Hartford Financial Services Group Inc (HIG): Is This a Good Time to Buy This Financial Stock?

Hartford Financial Services Group Inc (NYSE:HIG) is a leading insurance and financial services company. It operates in four major segments – consumer markets, commercial markets, wealth management, and runoff operations. Hartford Financial Services Group Inc (NYSE:HIG) is a provider of investment products and life, property, and casualty (P&C) business to both individuals and businesses in the U.S.

It is the eleventh largest P&C insurer in the U.S. with a market share of 2%. Recently, it concluded the divestiture of its life insurance and retirement solutions business, so that it can focus more on the P&C business. Hartford Financial Services Group Inc (NYSE:HIG) has some key strengths, but is this a good time to buy the stock? Let’s discuss.

Hartford logoStock performance up 33% year-on-year

Hartford has performed exceptionally well over the past one year. The shares are up more than 33%, in spite of the company incurring significant losses due to Hurricane Sandy. Last week itself, the shares hit a new high of $26.72. Currently, it is trading at around $27.

The price to equity (P/E) ratio of Hartford is 39, above the S&P 500 P/E of 18. The stock is trading at half of its book value, which is in stark contrast to the insurance companies before the financial crisis, when they were trading at 4 to 5 times their book value. 2012 earnings of the company stood at $1.4 billion.

Some concerns for Hartford

One major worry for Hartford Financial Services Group Inc (NYSE:HIG) is that it has been losing market share in its automobile and homeowners’ line of insurance, which declined from 1.57% in 2011 to 1.40% in 2012. Total policies have also fallen from 2.23 million in 2010 to 2.01 million in 2012. However, the company has devised a solution to fight this problem by expanding its portfolio.

This has been achieved through an affinity agreement with the American Association of Retired Persons (AARP), whose aim is to market homeowners and automobile insurance directly to 37 million members enrolled in AARP through January 1, 2020. Another concern is that Hartford has a high beta of 2.08, which means that it is quite sensitive to the market index.

Competitors

American International Group Inc (NYSE:AIG) has a market cap of $58 billion compared to Hartford’s $12 billion. It has a ROE of 6% and a 10-year growth rate of 10%, which is comparable to Hartford. If we recall the financial crisis of 2008, AIG took a staggering $182 billion from the Fed as a bailout package while Hartford took just $3 billion. Hartford Financial Services Group Inc (NYSE:HIG) also was able to repay the bailout faster than AIG, which shows that it has been always in good shape than other insurance and financial services companies.

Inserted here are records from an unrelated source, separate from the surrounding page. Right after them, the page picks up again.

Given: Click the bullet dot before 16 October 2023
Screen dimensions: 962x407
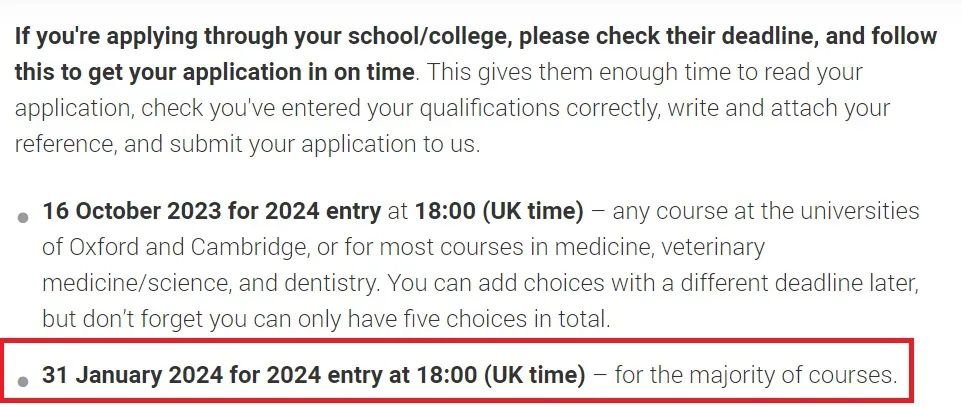Looking at the screenshot, I should (x=23, y=218).
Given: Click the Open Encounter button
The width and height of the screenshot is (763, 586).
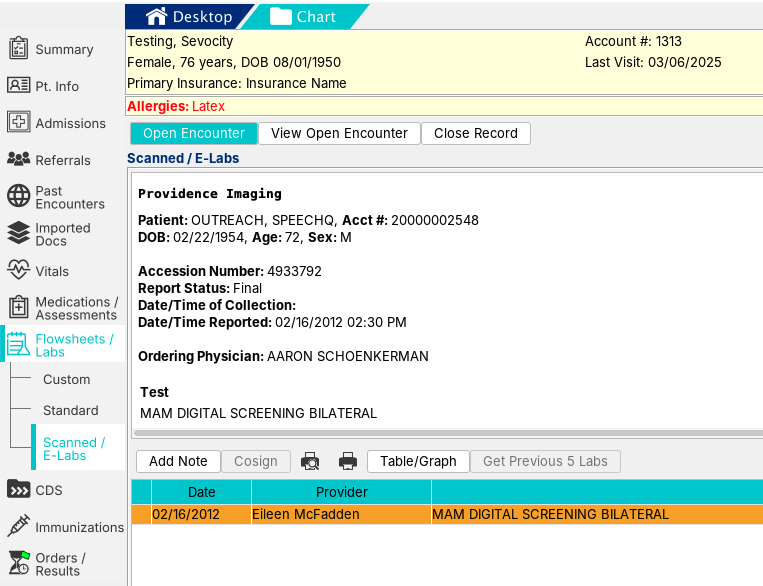Looking at the screenshot, I should point(194,133).
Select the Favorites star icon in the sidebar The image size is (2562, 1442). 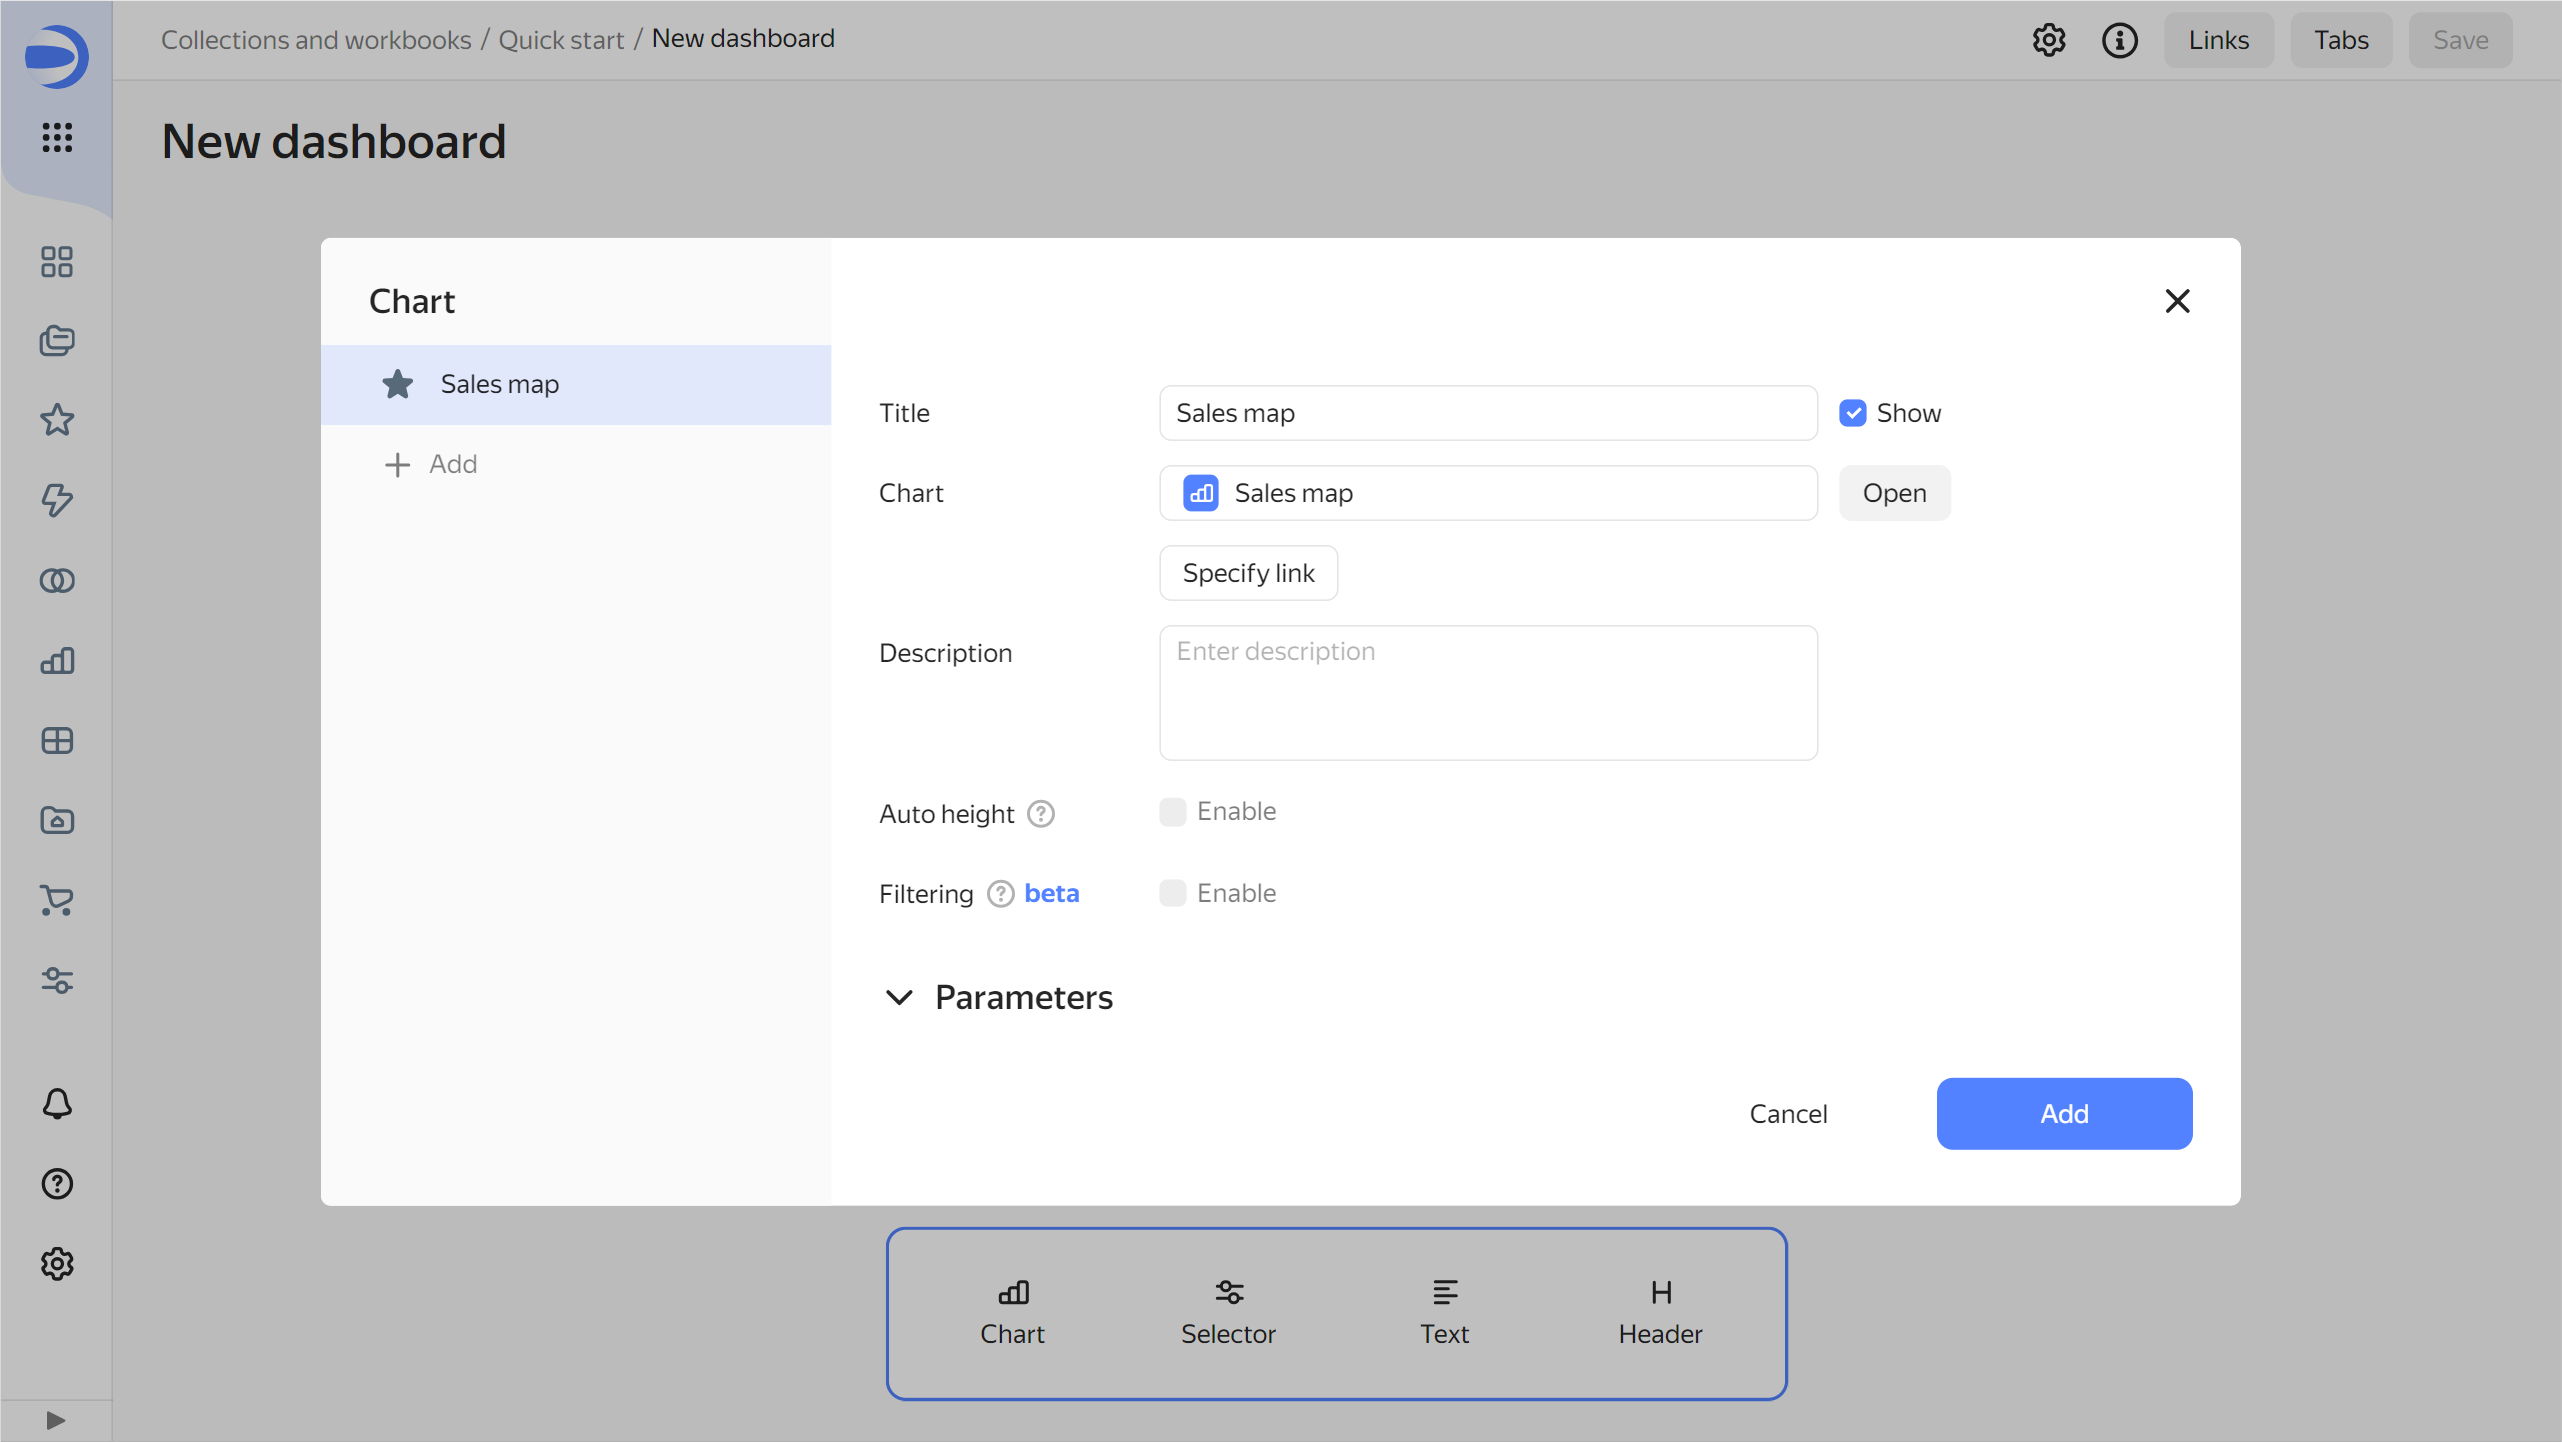(x=57, y=420)
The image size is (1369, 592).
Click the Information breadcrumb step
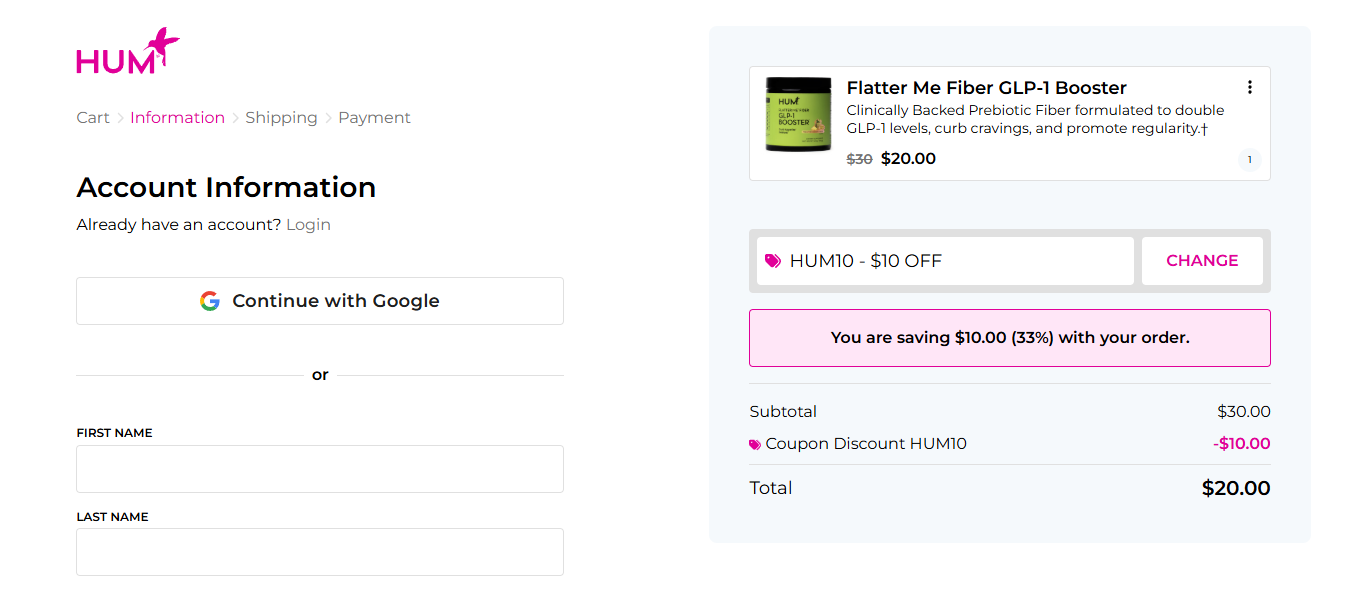click(x=177, y=117)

Berkshire Hathaway Inc. (NYSE:BRK.A) is an American multinational conglomerate holding company owned and operated by Warren Buffett. The stock has been steadily climbing since last year. The insurance premiums earned during 2012 had increased 9% from 2011. Unlike AIG, it has a diverse portfolio consisting of life insurance, P&C, and mutual funds. The company enjoys high growth in all its business and its P/E ratio of 17 validates the same.

Recent updates

Hartford Financial Services Group Inc (NYSE:HIG) is targeting a ROE of 7%-8% in 2013 and through its greater risk management capabilities, the company has a much improved risk portfolio. The debt to total capitalization, which measures the amount of leverage in the balance sheet, has reduced to a considerable extent for Hartford.

The company has been strategizing on being an organization that has reduced sensitivity to capital markets and increased financial flexibility. The mutual funds business is being built more strongly in alignment with this strategy due to its competitive market position. Along with the mutual funds, the P&C business has a huge potential in generating future growth.

The takeaway

The financial sector has gained a bit of momentum of late. Some of the reasons behind it are the improvement in the housing market and the prospect of dividend increases and buybacks in 2013. Altogether, the trends in the financial sector are about to change after the 2008 crisis.

As a wealth management and insurance company, Hartford Financial Services Group Inc (NYSE:HIG) will surely benefit from this reversal trend. Its strengths are visible in multiple areas like solid stock performance, robust revenue growth, and a healthy financial position with reasonable debt levels.

Capitalizing on the agreement with AARP is the best way forward in my opinion, since the company has to focus primarily on its P&C business from now on for a significant portion of its income. To conclude, Hartford looks like a stock worth buying.